Хочу спросить об Олеге Исаеве, который играет в спектакле бабу Фросю. Он родом из Горловки, которая сейчас в зоне боевых действий, это как-то отразилось на его игре?

— У него уже мамы нет, папа здесь. Были артистки возрастные, которые хотели сыграть, но я понимал: нет, только он может ощутить и передать эту боль. И в финале спектакля, когда его героиня уже едет с Вовиком в метро, он снимает женский платок и сидит, со своими седыми волосами. Это производит сильнейшее впечатление. Потому что играет артист, который понимает, что такое беда в его в доме.

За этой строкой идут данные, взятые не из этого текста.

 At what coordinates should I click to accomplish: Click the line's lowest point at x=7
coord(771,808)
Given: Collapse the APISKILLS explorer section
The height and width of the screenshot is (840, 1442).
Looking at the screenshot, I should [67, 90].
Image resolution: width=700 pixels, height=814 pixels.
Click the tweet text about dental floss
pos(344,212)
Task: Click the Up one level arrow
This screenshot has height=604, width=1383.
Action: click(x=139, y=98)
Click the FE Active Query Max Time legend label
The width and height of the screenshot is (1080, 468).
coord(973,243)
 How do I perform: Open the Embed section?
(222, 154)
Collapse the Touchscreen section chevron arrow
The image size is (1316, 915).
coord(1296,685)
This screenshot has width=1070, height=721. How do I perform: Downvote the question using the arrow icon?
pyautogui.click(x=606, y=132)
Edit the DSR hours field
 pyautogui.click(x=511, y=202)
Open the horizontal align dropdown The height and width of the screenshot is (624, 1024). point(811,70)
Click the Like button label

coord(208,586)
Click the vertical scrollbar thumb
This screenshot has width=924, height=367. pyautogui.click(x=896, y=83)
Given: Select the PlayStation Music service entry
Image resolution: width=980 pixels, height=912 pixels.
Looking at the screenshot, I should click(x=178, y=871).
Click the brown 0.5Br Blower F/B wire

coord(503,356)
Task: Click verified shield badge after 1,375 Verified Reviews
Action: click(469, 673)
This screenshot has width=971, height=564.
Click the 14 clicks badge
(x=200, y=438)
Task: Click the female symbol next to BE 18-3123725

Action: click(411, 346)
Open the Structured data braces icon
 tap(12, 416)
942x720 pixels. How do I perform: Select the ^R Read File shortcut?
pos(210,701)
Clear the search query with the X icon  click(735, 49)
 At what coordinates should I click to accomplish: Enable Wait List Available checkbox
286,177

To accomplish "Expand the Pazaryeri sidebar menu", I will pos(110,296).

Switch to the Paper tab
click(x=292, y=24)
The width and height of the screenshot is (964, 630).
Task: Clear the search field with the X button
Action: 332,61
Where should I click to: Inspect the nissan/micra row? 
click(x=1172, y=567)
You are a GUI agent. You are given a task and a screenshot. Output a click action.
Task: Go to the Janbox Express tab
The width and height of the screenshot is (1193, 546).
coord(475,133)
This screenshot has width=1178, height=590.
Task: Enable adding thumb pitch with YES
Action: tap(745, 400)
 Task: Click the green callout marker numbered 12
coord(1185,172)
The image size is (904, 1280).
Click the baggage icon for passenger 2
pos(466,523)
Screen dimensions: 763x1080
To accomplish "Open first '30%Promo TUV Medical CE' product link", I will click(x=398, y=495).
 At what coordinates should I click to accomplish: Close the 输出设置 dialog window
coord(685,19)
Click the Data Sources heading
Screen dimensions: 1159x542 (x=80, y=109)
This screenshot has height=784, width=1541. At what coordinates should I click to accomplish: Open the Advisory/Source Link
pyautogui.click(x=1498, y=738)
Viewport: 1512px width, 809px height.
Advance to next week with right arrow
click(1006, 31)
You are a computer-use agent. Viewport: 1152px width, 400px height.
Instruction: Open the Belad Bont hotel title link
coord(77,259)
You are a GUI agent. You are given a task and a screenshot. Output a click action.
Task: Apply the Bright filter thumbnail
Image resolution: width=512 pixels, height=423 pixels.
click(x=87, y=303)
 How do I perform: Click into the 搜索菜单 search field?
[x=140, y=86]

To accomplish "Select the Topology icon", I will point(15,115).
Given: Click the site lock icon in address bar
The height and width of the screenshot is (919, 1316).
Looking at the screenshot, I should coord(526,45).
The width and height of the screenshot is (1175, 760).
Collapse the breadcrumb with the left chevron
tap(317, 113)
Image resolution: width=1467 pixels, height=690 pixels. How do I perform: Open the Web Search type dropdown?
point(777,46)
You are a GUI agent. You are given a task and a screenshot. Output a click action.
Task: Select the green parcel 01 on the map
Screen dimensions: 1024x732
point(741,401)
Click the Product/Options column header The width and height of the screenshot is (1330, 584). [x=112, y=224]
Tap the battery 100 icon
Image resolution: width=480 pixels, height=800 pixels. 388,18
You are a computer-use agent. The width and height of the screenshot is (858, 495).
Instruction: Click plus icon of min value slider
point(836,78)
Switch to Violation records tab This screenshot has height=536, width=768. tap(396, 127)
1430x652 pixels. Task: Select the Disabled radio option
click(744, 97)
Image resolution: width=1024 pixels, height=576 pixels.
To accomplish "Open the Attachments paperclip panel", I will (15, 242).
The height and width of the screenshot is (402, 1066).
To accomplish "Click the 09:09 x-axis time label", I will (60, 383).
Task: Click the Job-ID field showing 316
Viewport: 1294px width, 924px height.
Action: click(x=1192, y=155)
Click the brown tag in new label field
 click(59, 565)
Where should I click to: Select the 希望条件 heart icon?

Сейчас время смутное, все стремительно меняется. Как и почти 60 лет назад. В 1953-м вы были юношей и, наверное, помните перелом в жизни страны, когда умер Сталин?

— Конечно, помню. Я ехал поступать в Москву. Меня тогда весь дом собирал в дорогу с подушками, с одеялами.

С подушками?

— Да. Потому что я же ехал почти в Сибирь, навсегда. Плакали, знали, что не вернусь. Мамин брат семнадцать лет провел на лесоповалах, там, далеко-далеко. И я помню, когда он вернулся — в нем не было злости, он был просветленным человеком. И потом через много лет диссиденты, такие как Синявский, мне говорили, что верующие люди из Западной Украины были им опорой и светом в лагере. Такая была эта пора.

Премьера пьесы о Чернобыле состоялась в Москве в театре Моссовета. Особенность постановки в том, что она идет на "мове"

И в первый день в ГИТИСе, куда я поступил, на стенах висели газеты со статьями о космополитах. Громили умнейших людей. Тех, которые потом мне же преподавали театр, литературу, философию. Это были удивительные люди, посланные мне свыше. Я ехал с подушками, а гроши мне зашили с обратной стороны китайских трусов, чтобы не "вкрали" в поезде. Деньги мне не присылали, я жил только на стипендию — ты себе не можешь этого представить.

Мы ходили в столовую консерватории только потому, что там на столах бесплатно был хлеб. Булочки белые. И официантки не успевали отвернуться — уже не было хлеба... Да. Но это не имеет значения.

Вы работали со многими выдающимися драматургами. Есть какая-то черта, которая роднит этих людей?

— Тогда все были как на параде — агрессивные, воинствующие, несущие знамена колонны. А они, и я с ними, шли на обочине. Мы никогда в эту армаду победоносную ни мыслью, ни умом не вступали. Это нас спасало. Поэтому я и мог делать то, что тогда было делать нельзя.

Как-то к пятидесятилетию СССР в главном коммунистическом театре — МХАТе я поставил пьесу "Украденное счастье". На афише было большими буквами написано: "К пятидесятилетию образования СССР — "Украденное счастье". Я позвонил Ефремову и сказал: "Олег Николаич, сойдите вниз". Он был недоволен, что я его отрываю, но спустился. Я ему показываю афишу: "Читайте громко!" Ефремов: "Б…! Ты нас всех в тюрьму отправишь". И заклеили "к пятидесятилетию…".

Какое у вас сейчас ощущение времени?

— Мы стоим над пропастью... Иди. Пиши.